Major breakthrough in fold-up screens made by UK scientists

7 Mar 2014

Flexible phone picture via Wikimedia Commons

A team of scientists from Surrey University in the UK claim to have made a significant breakthrough in the development of fold-up screen technology.

In their release on the findings, the team members, led by Dr Radu Sporea, say they have potentially found a way of harnessing the technology that has until now been plagued with unreliability issues, technological limits and high costs.

In conjunction with technology giant Philips, the team developed a simple circuit component called the Source-Gated-Transistor (SGT), which controls the electric current just as it enters a semiconductor, thereby decreasing the odds of circuit malfunction, which improves energy efficiency and keeps fabrication costs to a minimum. 

With this process, future gadgets and technology will be able to incorporate the SGT technology into a variety of uses.

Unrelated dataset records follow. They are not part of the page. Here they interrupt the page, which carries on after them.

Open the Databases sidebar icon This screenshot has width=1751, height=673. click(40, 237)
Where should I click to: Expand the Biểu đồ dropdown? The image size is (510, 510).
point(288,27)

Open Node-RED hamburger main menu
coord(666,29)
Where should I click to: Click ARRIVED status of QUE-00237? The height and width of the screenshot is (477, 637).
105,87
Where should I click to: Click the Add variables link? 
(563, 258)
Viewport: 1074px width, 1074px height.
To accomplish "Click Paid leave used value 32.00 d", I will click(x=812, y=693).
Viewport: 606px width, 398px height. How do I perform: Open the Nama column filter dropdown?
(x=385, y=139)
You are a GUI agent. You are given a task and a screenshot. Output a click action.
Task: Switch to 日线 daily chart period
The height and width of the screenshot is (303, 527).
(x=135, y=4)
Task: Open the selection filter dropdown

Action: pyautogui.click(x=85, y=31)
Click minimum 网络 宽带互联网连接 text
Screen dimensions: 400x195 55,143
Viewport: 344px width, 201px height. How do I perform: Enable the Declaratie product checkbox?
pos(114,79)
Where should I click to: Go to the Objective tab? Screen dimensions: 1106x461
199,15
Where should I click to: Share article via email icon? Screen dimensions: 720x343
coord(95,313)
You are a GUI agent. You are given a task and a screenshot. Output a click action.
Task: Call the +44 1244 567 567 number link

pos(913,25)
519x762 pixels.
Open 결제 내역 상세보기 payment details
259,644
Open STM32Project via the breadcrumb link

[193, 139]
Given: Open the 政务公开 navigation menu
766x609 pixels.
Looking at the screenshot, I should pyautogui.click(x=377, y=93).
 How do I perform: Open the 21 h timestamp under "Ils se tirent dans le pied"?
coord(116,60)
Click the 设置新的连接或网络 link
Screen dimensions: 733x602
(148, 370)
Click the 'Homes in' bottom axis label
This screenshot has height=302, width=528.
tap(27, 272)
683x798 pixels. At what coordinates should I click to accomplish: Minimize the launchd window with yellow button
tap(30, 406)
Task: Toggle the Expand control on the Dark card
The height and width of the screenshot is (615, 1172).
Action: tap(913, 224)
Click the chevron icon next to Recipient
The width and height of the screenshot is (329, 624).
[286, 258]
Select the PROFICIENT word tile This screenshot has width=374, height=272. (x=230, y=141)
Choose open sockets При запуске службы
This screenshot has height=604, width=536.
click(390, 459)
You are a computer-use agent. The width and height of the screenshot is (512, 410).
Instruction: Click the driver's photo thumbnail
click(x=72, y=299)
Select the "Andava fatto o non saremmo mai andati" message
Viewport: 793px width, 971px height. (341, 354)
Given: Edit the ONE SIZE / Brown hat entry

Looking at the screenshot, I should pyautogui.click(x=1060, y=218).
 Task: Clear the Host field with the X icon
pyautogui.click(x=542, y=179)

“Such technologies may include ultra-lightweight and flexible gadgets which can be rolled up to save space when not in use, smart plasters, which, thinner than a human hair, can wirelessly monitor the health of the wearer, low-cost electronic shopping tags for instant checkout without the need for queueing, and disaster-prediction sensors, used on buildings in regions that are at high risk of natural disasters,” the team said.

Silva, director of the Advanced Technology Institute in the University of Surrey and a co-author of the work, said that by making these devices less complex and implicitly very affordable, we could see the next generation of gadgets become mainstream much quicker than we thought.